→ **BRIEF**
Show every line of the records below that contains the word "agent".

Stored data entries
● ● ●

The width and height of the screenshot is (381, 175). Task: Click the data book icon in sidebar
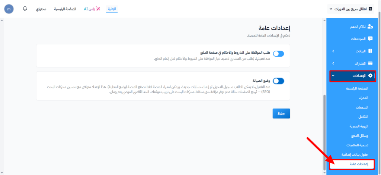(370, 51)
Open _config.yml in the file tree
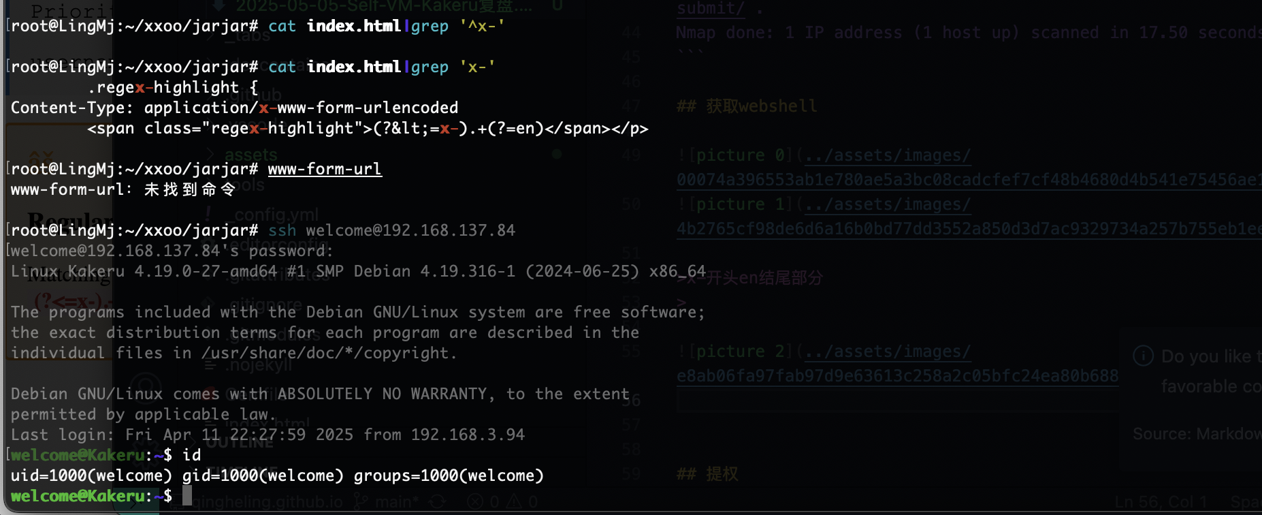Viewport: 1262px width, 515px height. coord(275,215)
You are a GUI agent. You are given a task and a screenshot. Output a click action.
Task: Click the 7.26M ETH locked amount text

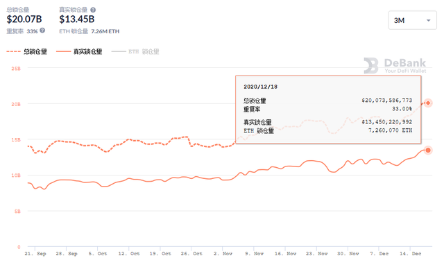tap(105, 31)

● ● ●

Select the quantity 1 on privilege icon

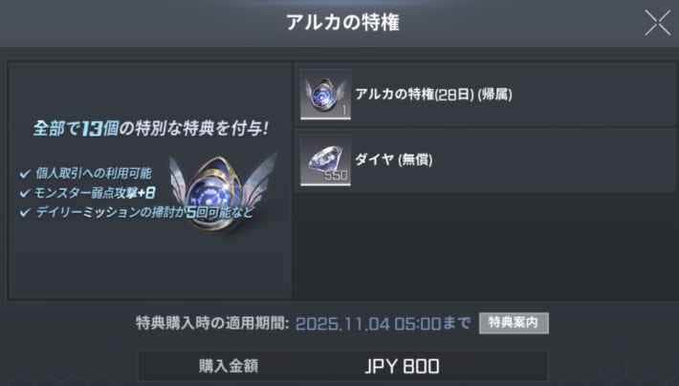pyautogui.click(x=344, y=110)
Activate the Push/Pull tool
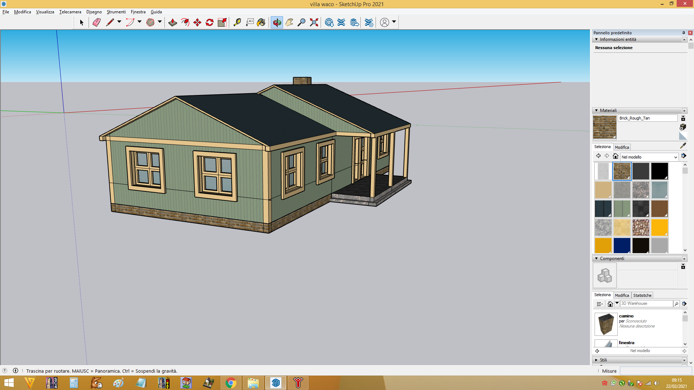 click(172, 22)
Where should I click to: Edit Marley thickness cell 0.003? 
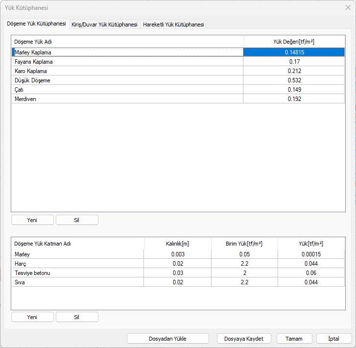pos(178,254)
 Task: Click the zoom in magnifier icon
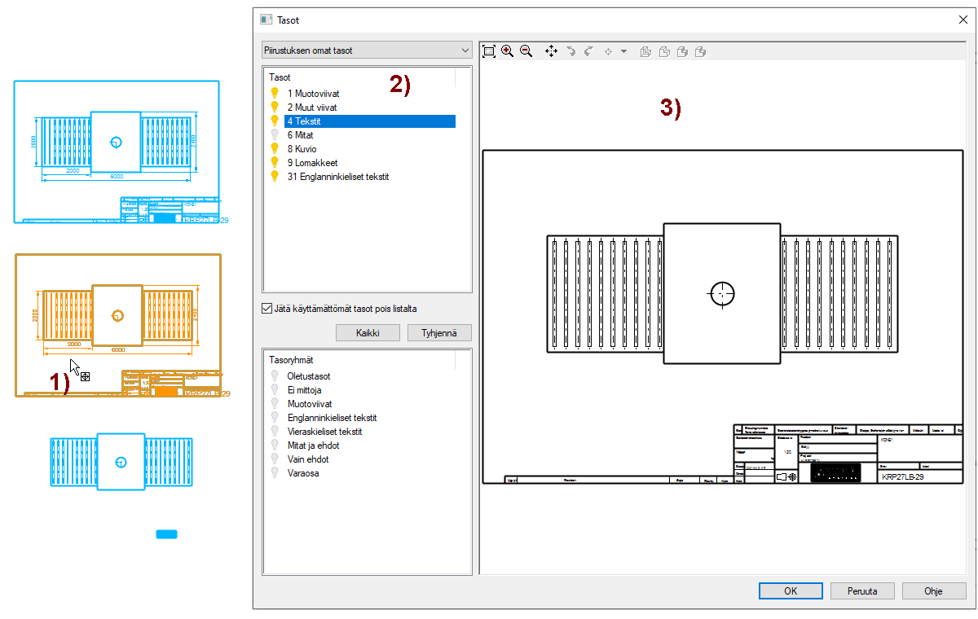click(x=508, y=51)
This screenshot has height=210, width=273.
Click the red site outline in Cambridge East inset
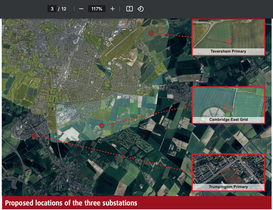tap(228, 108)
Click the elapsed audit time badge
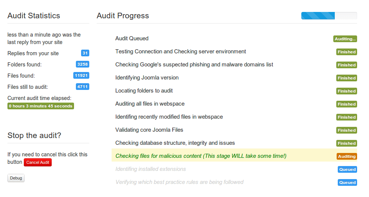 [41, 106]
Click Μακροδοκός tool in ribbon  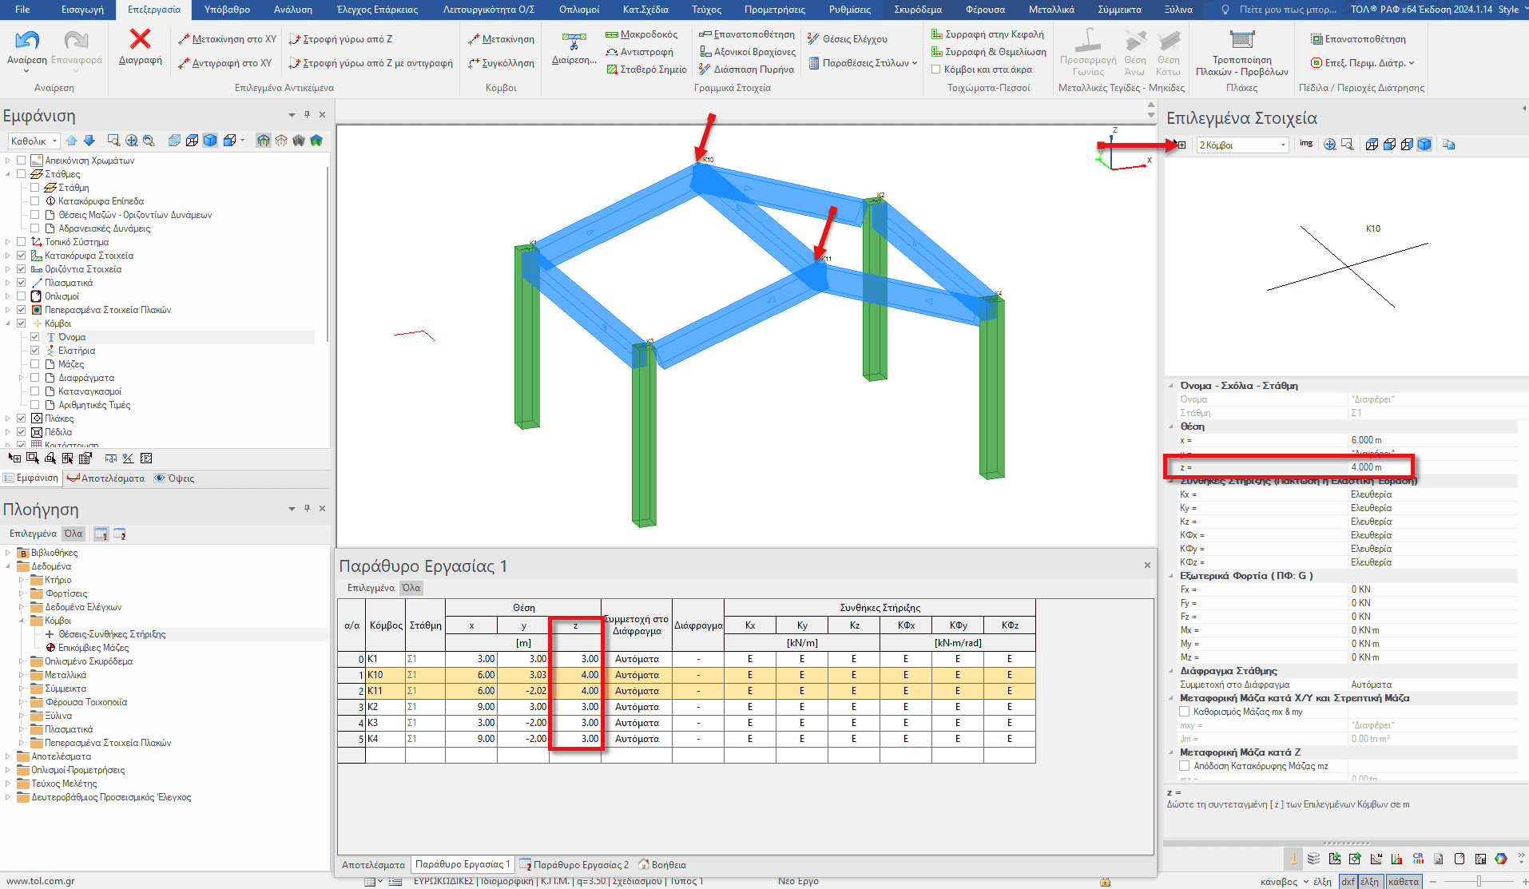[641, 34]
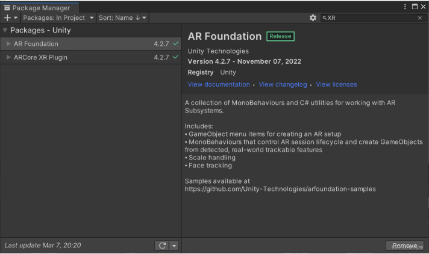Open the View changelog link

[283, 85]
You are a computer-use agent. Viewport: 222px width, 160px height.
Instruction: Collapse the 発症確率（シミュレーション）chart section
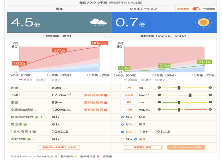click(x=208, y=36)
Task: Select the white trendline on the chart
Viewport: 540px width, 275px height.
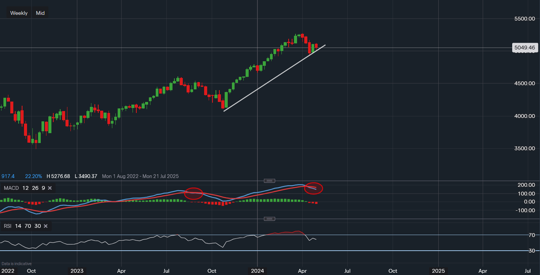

● ● ●

→ **ANSWER**
You are a GUI agent. You are given a task and a screenshot. Output a click action.
You are a computer-use agent. Viewport: 222px width, 160px height.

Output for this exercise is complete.